Unfortunately, this new found provincial co-operation was met with a blunt rejection by the federal government. Just like the countries attending the various international climate change talks, the provinces are learning how the Harper administration can sabotage positive efforts to improve conditions, be they controlling carbon emissions or enhancing retirement security for Canadians.

Canada’s future retirees face a crisis because the pension stool’s workplace pension leg has largely collapsed for most people in today’s private sector workforce, especially younger workers. Only 24% (28% a decade ago) of the current private sector labour force contributes to employer based pension plans. A decade ago, 74% of private sector pension plans were Defined Benefit (DB) plans, today they are below 51%. The problem is not that public sector workers have decent pensions, it is that 75% of private sector workers don’t. Remember, DB plans are the only plans that establish a workers right to collect a portion of their income as a deferred salary or pension upon retirement.

Defined Benefit Plans vs. Defined Contribution

Plans Too many private sector employers have used every economic challenge as an opportunity to abandon their defined benefit pension plans. (Never waste a crisis.) Sometimes they froze their DB plans (affecting some 480,000 employees since 2004) and converted employees’ future earnings to the lesser Defined Contribution (DC) pension plans, creating what the statisticians call hybrid plans.
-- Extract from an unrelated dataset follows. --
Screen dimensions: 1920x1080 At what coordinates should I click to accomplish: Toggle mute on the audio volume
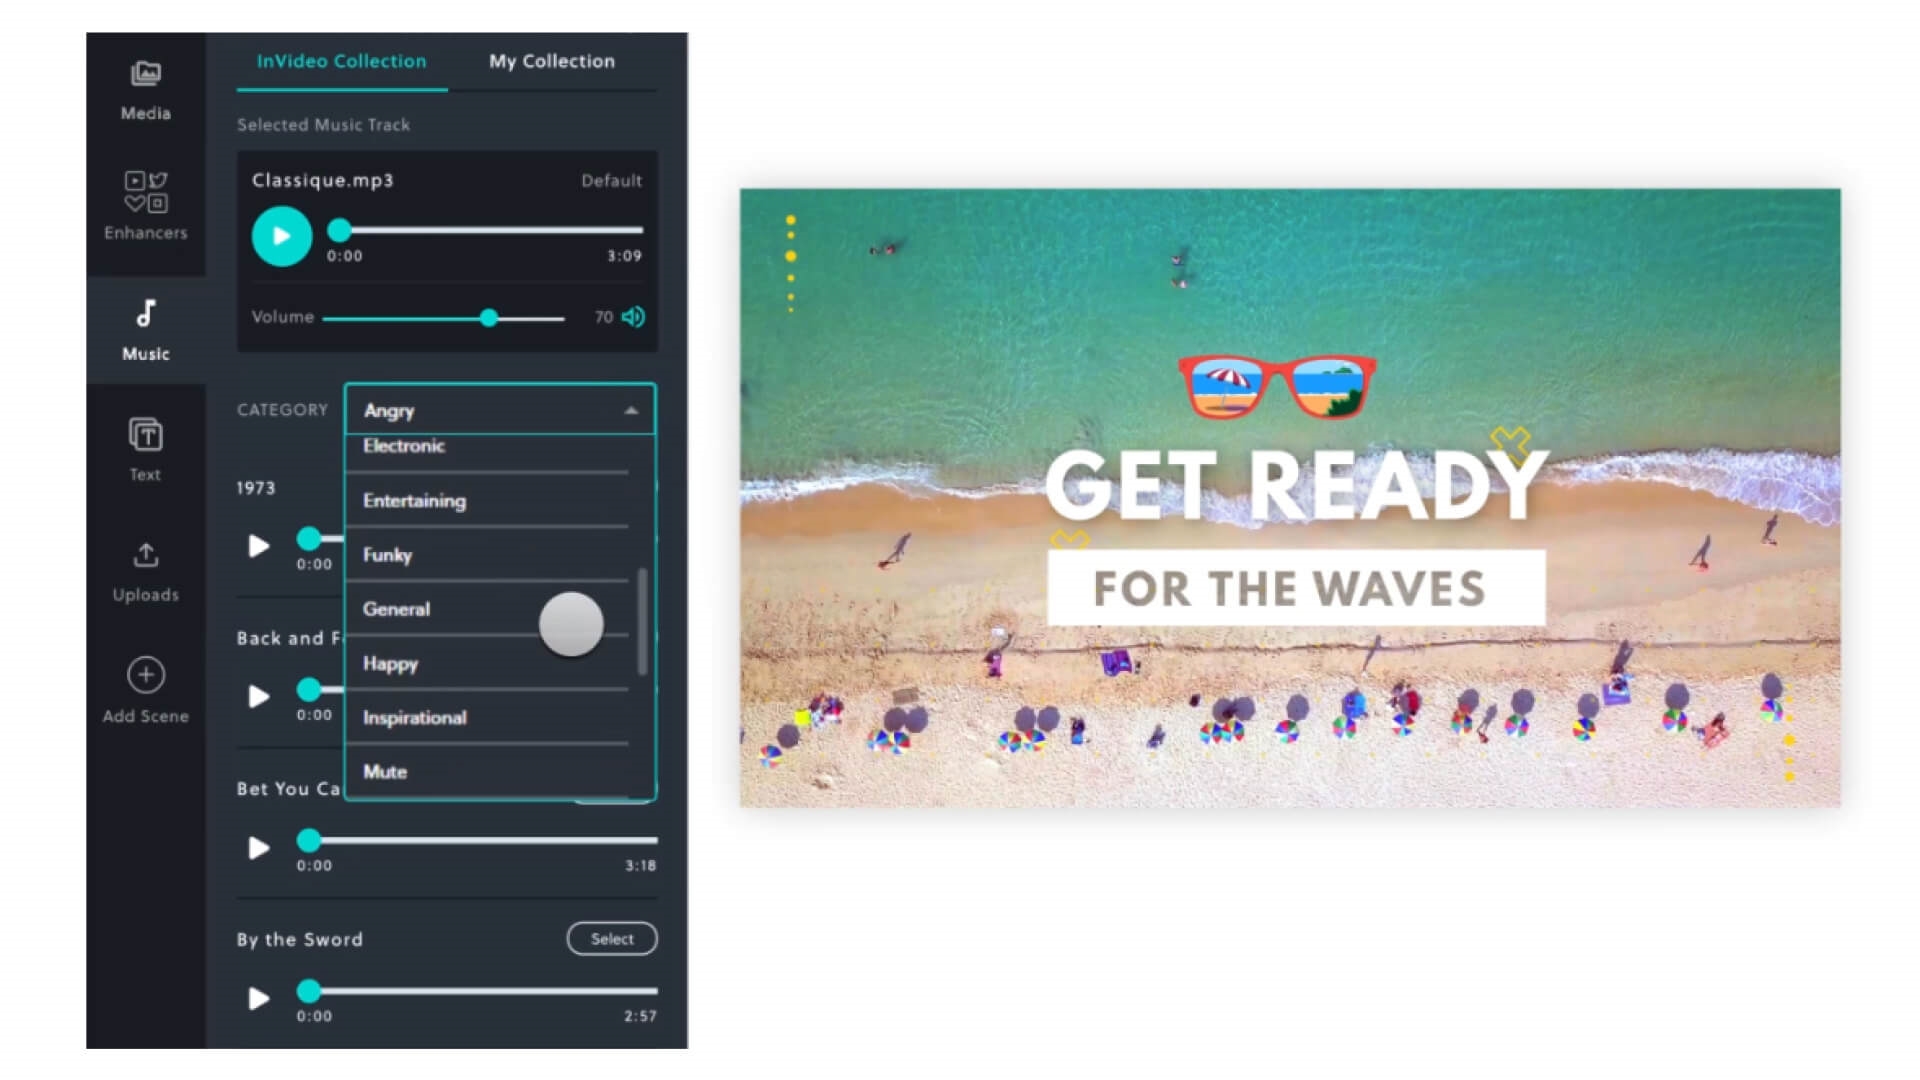click(633, 315)
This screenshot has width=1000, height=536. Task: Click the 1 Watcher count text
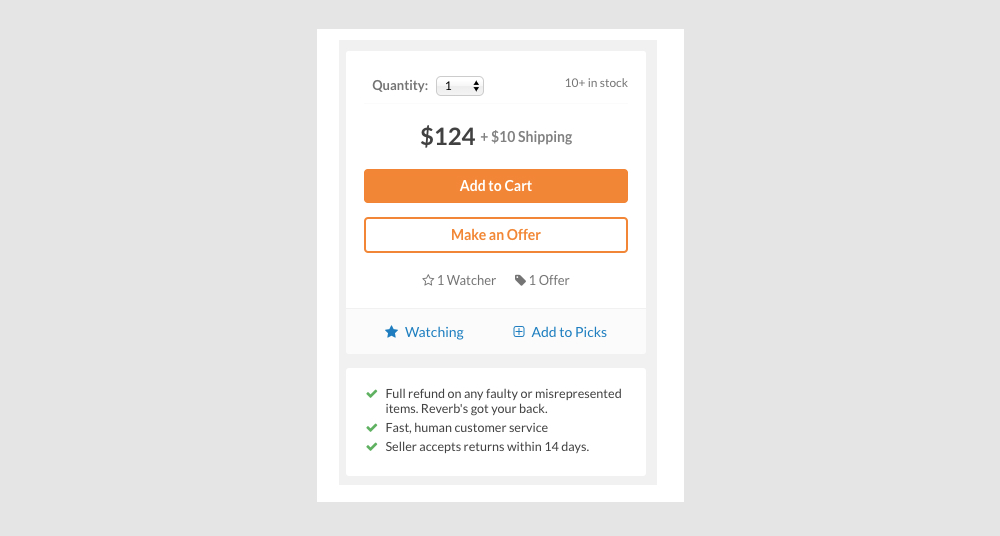coord(466,281)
DB plans are much more efficient than DC plans in that they produce significantly higher pensions for the same contributions, yet DC plans get the same tax support.

In other cases, they just closed their DB plans and switched to DC plans where the member is at the complete mercy of the markets and DC plans usually more costly and have inferior professional investment services, or companies simply abandoned any kind of plan at all.

DC plans pay much lower pensions, which are subject to reductions once in pay when markets fall and rarely have any inflation protection. By abandoning DB pensions, the corporate sector is passing the buck to individuals and the government to care for today’s workers in their senior years. We know individuals are not picking up the slack, as only 32% of workers even contribute to RRSPs and their contributions remain low while debt levels soar to all time highs.

SeniorsAll the provinces know that most of today’s workers are facing a bleak retirement due to the collapse of the third leg on the pension stool, the employer based pension plans leg. They also know that enhancing the CPP will not negatively impact the economy today but will help support it when retirees have enough buying power to sustain some purchasing power as they age.

In a welcome return to playing a much more active role in the national policy stage, Ontario is picking up on the void created by the federal Conservatives.

Ontario’s Premier Wynne has announced a plan to create a new pension plan that could parallel the CPP to enable workers and their employers to supplement that third leg. She has announced a technical advisory board comprised of several widely respected experts in pensions policy to help develop an Ontario Retirement Security plan. Former PM Paul Martin is going to be an advisor on the issue as well and they have been asked to report later this spring.

Ontario has given some voice to opening up the process to other provinces to join in the talks. While it remains to be seen what will emerge through this effort, it is at least a glimmer of light on restoring more reliable pensions in the decades to come for today’s workers.